The mitochondrial dysfunction in the pathogenesis of myocardial damage associated with high fat diet (HFD)-induced obesity remains largely unknown. Transmembrane protein 126B (TMEM126B), as a complex I assembly factor, plays a key role in regulating mitochondrial function. In the present study, the effects of TMEM126B on mitochondrial function were investigated using genetic knockout approach in HFD-induced mouse models with obesity. We found that TMEM126B was significantly increased in HFD-treated cardiac samples.

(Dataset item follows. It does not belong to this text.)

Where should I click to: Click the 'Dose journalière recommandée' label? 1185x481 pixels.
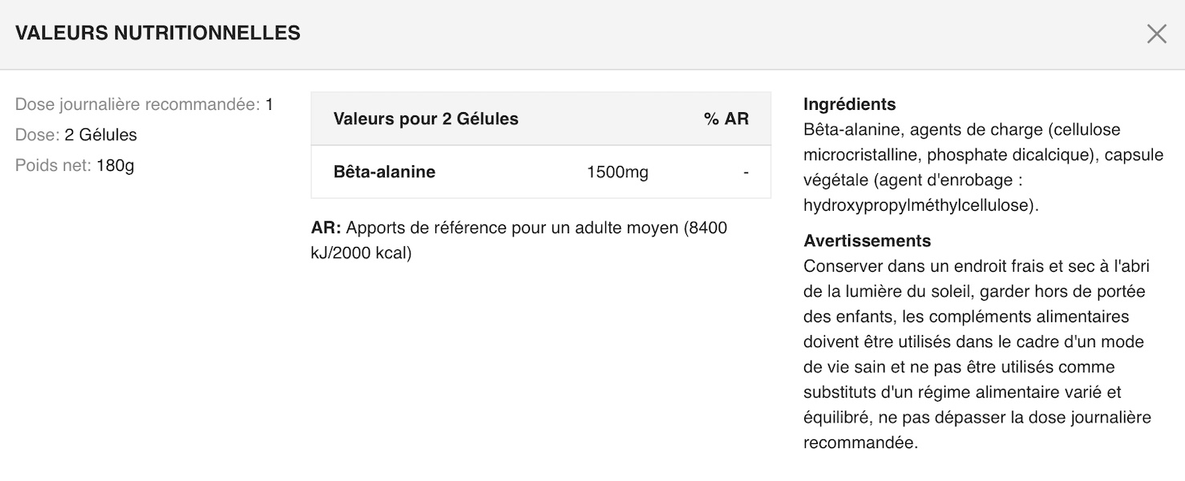(137, 104)
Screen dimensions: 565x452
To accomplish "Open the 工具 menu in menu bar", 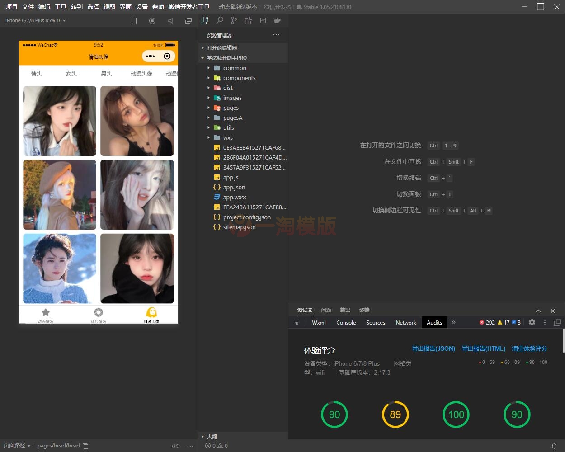I will click(x=61, y=7).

Genetic ablation of TMEM126B alleviated HFD-mediated metabolic disorder and heart injury. TEM results suggested that cardiac mitochondrial integrity was improved in TMEM126B knockout mice compared with the wild type (WT) mice after HFD challenge. Additionally, the mitochondrial dysfunction induced by HFD was alleviated in mice with TMEM126B knockout, as evidenced by the decreased protein expression levels of dynamic-related protein-1 (DRP1) and fission-1 (FIS1) and increased expression of mitofusin-1 (MFN1). The mitochondrial impairments were further confirmed in palmitic acid (PA)-incubated cardiomyocytes, as evidenced by the down-regulated membrane potential and ATP levels, and by the up-regulated mitochondrial reactive oxygen species (ROS) production and DNA damage, which were significantly reversed by TMEM126B knockdown in vitro. Finally, TMEM126B ablation suppressed mitochondrial-dependent apoptotic death in the hearts of HFD mice. Therefore, TMEM126B led to mitochondrial impairments, contributing to the pathogenesis of HFD-induced cardiac injury, and blockage of TMEM126B could inhibit mitochondrial dysfunction, paving the road to new therapeutic modalities for the prevention of obesity-associated heart injury.